[Opening SOURCE MATERIAL section]

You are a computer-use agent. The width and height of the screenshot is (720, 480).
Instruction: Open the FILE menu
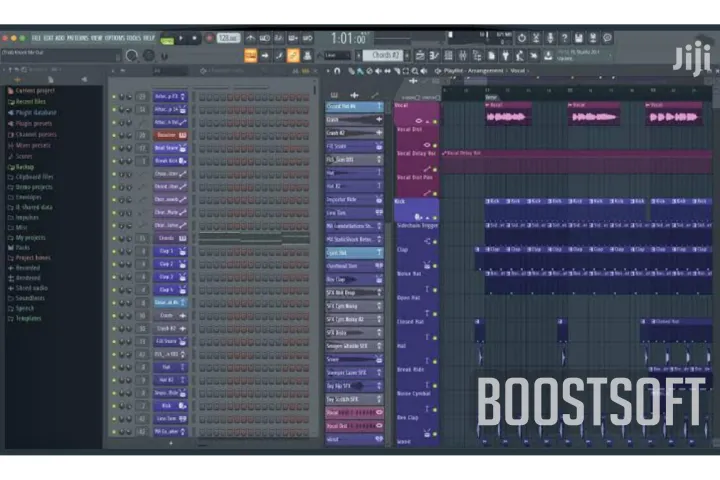click(36, 38)
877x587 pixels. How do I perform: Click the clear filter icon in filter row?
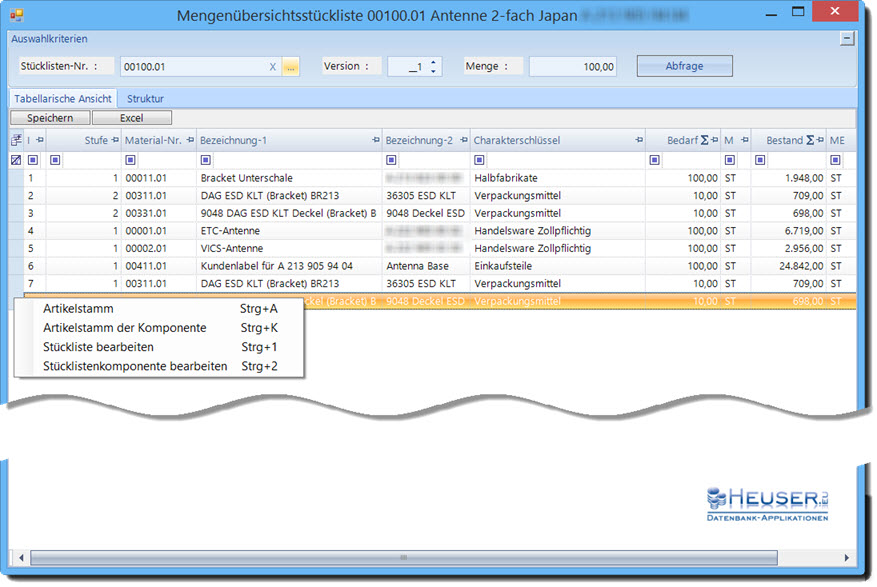tap(16, 160)
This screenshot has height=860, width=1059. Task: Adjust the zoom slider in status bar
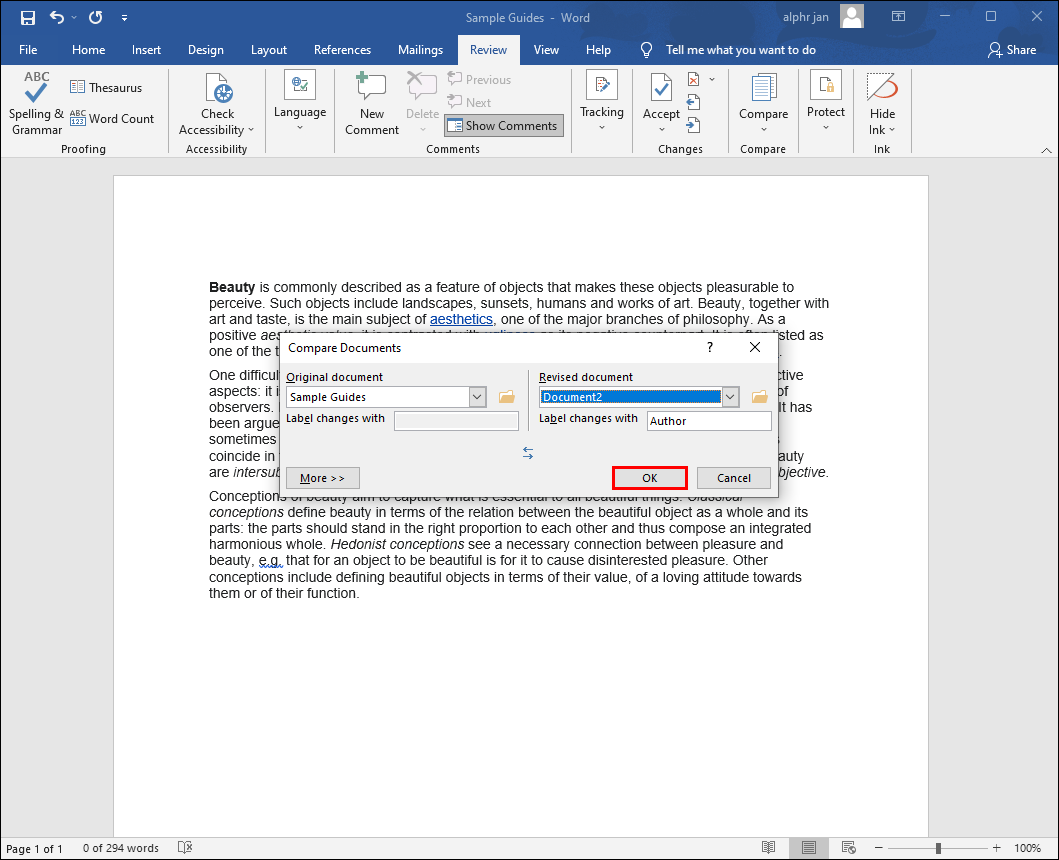[938, 848]
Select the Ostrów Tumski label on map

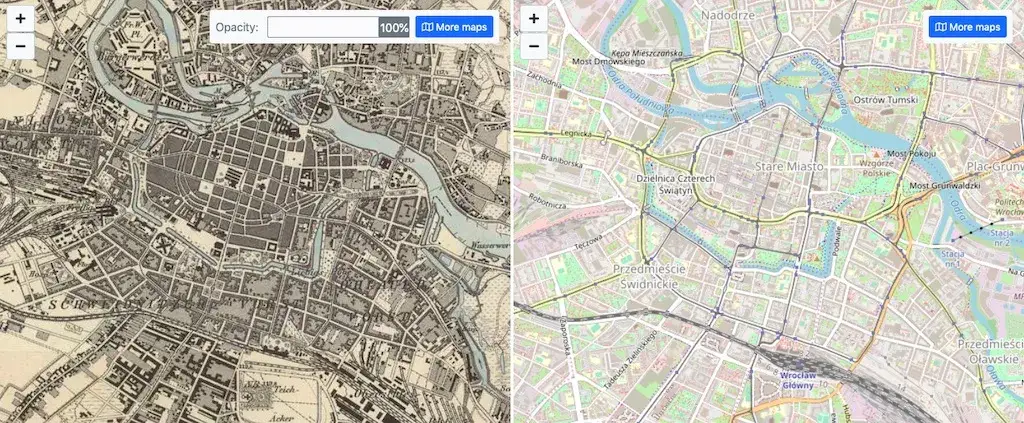point(886,100)
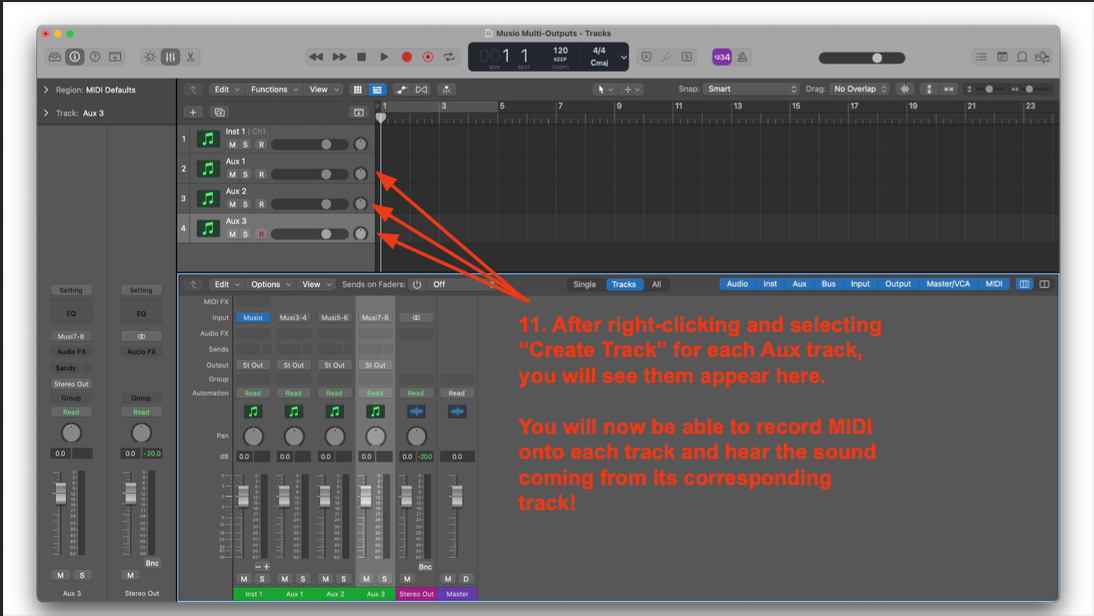Open the Scissors editors button in toolbar

point(190,57)
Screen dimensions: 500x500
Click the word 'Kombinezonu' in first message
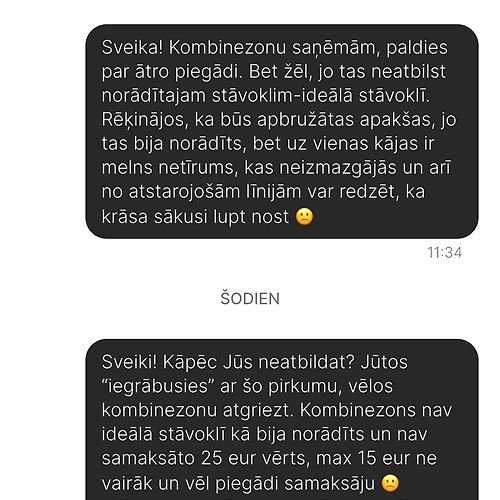(x=227, y=48)
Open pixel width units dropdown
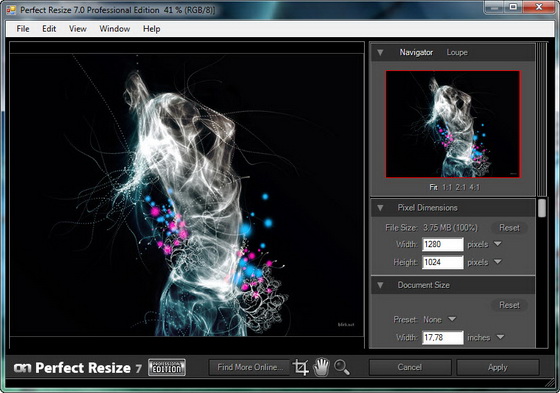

[Closing SOURCE MATERIAL section]

For this exercise, transcribe the entries verbatim and skip all pictures.

■ **YOUR SOLUTION**:
You are a computer-use agent. The width and height of the screenshot is (720, 480).
Instruction: Open the FILE menu
click(36, 38)
877x587 pixels. How do I perform: Click the clear filter icon in filter row?
tap(16, 160)
This screenshot has height=860, width=1059. Task: Adjust the zoom slider in status bar
[938, 848]
Select the Ostrów Tumski label on map

point(886,100)
Open the Scissors editors button in toolbar

point(190,57)
Screen dimensions: 500x500
Click the word 'Kombinezonu' in first message
(x=227, y=48)
Open pixel width units dropdown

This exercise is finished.